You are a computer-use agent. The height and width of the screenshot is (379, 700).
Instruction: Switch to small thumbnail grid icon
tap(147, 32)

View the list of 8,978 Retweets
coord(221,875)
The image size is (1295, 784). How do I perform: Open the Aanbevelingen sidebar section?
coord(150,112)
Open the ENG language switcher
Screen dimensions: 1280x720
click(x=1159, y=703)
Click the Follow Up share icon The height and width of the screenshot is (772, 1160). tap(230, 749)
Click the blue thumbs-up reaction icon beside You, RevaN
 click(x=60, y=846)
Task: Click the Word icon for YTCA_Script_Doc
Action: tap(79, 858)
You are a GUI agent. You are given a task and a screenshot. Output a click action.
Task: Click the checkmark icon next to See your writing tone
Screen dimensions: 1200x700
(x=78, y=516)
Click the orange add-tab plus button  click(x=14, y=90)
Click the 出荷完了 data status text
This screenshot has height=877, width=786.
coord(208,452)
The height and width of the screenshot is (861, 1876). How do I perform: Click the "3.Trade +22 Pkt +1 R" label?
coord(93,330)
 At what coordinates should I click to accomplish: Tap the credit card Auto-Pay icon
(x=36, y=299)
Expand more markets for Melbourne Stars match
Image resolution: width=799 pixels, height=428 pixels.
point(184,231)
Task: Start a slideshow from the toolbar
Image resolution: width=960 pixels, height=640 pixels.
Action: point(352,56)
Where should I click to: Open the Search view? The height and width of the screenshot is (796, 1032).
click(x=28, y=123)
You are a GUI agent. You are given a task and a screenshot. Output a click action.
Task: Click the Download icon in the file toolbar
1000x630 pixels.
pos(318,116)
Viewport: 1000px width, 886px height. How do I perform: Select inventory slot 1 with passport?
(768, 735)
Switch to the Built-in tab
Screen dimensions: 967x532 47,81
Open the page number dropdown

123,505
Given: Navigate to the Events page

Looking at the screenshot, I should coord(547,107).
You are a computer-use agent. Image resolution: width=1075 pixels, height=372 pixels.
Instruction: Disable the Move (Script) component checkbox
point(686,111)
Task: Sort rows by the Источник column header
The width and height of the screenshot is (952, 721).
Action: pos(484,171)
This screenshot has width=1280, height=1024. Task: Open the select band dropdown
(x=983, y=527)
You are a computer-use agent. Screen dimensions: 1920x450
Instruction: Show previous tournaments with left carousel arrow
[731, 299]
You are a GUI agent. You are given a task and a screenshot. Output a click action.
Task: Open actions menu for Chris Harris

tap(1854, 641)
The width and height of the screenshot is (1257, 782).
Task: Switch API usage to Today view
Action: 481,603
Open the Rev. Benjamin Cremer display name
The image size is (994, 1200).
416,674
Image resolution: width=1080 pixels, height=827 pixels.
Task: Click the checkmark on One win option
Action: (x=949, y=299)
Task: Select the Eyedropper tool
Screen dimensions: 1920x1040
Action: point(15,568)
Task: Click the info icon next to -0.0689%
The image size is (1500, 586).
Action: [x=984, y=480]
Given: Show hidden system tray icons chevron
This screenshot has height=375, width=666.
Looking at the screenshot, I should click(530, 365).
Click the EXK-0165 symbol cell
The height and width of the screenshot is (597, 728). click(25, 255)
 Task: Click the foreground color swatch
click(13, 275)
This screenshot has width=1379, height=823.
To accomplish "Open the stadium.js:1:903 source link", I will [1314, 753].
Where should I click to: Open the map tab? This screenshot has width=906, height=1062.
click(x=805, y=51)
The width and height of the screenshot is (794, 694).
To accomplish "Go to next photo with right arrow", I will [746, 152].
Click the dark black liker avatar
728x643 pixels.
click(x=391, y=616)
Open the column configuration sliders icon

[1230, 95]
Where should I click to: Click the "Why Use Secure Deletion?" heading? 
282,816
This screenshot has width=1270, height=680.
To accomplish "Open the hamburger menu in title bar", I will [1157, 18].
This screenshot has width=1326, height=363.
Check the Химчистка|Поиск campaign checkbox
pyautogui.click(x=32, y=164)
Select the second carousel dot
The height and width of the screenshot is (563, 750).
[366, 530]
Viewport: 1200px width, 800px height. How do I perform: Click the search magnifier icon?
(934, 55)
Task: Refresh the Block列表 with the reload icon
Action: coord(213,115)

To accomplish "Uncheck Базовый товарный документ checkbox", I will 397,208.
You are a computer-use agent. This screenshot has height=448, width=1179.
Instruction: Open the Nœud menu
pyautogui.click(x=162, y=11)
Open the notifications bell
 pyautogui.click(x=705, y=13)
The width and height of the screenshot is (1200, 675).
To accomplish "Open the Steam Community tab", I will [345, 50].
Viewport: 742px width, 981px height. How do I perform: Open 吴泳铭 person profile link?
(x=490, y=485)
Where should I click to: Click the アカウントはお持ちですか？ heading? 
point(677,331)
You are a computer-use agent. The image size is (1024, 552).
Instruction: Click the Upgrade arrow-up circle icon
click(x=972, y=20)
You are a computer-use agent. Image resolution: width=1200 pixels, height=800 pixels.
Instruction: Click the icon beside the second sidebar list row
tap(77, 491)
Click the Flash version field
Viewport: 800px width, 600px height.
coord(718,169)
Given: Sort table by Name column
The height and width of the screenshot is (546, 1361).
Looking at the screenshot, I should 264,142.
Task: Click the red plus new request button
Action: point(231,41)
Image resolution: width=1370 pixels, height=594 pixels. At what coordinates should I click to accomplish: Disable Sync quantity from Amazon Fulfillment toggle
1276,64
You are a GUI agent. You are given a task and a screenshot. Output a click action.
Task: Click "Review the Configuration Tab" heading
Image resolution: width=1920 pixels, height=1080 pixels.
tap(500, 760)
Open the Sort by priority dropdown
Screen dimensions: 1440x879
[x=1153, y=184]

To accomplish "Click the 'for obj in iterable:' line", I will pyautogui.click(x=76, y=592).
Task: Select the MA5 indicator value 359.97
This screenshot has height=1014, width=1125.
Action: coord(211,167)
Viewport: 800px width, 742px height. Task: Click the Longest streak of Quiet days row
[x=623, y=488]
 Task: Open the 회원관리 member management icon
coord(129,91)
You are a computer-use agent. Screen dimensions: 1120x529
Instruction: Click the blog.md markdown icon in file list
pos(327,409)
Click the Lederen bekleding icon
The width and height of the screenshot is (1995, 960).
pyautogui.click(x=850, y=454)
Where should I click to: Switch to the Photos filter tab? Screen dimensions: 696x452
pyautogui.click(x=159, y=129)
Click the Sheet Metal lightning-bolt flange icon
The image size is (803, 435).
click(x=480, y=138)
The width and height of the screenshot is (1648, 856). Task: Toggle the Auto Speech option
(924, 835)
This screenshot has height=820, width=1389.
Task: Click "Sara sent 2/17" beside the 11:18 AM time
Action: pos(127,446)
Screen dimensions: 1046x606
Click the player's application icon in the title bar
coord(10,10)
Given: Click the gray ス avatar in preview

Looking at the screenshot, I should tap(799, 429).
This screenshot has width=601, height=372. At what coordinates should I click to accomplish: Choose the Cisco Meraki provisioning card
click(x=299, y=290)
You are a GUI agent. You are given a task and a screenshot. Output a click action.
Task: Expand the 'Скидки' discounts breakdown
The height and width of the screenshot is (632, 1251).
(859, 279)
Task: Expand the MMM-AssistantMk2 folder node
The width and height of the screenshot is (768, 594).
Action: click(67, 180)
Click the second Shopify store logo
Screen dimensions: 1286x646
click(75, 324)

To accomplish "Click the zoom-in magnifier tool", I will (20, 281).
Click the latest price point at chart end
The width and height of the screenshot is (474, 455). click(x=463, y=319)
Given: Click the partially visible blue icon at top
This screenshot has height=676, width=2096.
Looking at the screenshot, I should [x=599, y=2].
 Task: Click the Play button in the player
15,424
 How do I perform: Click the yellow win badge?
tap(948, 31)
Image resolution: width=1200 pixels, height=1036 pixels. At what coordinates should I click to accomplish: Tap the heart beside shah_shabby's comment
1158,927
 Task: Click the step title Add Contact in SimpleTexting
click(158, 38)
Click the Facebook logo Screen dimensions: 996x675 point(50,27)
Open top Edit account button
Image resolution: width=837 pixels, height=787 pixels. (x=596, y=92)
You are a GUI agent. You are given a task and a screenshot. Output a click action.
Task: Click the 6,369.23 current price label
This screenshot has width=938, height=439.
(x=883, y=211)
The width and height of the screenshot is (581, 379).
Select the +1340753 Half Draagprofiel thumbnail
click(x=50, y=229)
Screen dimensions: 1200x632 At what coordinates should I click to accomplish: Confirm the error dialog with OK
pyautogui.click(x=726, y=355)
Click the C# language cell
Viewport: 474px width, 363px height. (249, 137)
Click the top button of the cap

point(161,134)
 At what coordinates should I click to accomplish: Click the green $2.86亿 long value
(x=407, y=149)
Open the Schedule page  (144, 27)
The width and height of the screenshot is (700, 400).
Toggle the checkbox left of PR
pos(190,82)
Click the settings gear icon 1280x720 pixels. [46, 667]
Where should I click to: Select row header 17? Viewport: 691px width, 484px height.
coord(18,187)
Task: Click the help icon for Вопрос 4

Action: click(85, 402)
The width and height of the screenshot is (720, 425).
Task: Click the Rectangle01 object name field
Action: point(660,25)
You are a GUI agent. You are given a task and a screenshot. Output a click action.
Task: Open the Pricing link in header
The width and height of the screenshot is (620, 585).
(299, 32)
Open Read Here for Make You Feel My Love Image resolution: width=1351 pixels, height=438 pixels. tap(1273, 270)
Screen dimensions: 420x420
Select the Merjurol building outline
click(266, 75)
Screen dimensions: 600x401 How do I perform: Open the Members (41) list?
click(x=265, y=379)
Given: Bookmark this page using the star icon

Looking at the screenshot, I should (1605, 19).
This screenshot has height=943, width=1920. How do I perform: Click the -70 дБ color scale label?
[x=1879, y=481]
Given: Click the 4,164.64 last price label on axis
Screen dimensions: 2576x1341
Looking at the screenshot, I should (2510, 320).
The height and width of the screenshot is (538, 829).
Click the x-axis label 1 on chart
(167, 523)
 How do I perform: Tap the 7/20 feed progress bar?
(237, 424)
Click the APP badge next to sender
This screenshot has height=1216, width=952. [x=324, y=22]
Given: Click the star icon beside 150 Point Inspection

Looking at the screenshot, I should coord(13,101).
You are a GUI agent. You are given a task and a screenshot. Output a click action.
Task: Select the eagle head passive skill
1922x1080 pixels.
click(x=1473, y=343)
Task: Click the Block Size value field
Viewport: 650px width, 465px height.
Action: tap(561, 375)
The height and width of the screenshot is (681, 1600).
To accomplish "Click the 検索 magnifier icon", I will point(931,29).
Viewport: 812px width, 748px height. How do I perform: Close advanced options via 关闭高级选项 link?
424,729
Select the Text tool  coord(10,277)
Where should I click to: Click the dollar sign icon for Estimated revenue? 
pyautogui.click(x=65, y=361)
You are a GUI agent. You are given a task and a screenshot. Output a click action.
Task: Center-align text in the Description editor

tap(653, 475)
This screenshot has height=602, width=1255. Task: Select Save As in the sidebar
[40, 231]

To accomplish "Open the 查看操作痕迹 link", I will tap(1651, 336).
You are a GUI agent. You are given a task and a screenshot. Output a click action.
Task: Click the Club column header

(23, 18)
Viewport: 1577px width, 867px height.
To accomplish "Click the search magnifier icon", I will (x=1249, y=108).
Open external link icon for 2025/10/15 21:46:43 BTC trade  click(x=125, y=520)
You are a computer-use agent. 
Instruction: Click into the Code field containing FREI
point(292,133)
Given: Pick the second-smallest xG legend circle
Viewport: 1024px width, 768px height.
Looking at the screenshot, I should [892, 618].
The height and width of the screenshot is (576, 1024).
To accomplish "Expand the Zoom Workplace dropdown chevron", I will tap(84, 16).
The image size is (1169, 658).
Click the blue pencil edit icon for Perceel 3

* * * *

## Exercise prompt
Among the entries above, count every line containing the string "Sort". Your reply must be that number alone.

## Solution below
3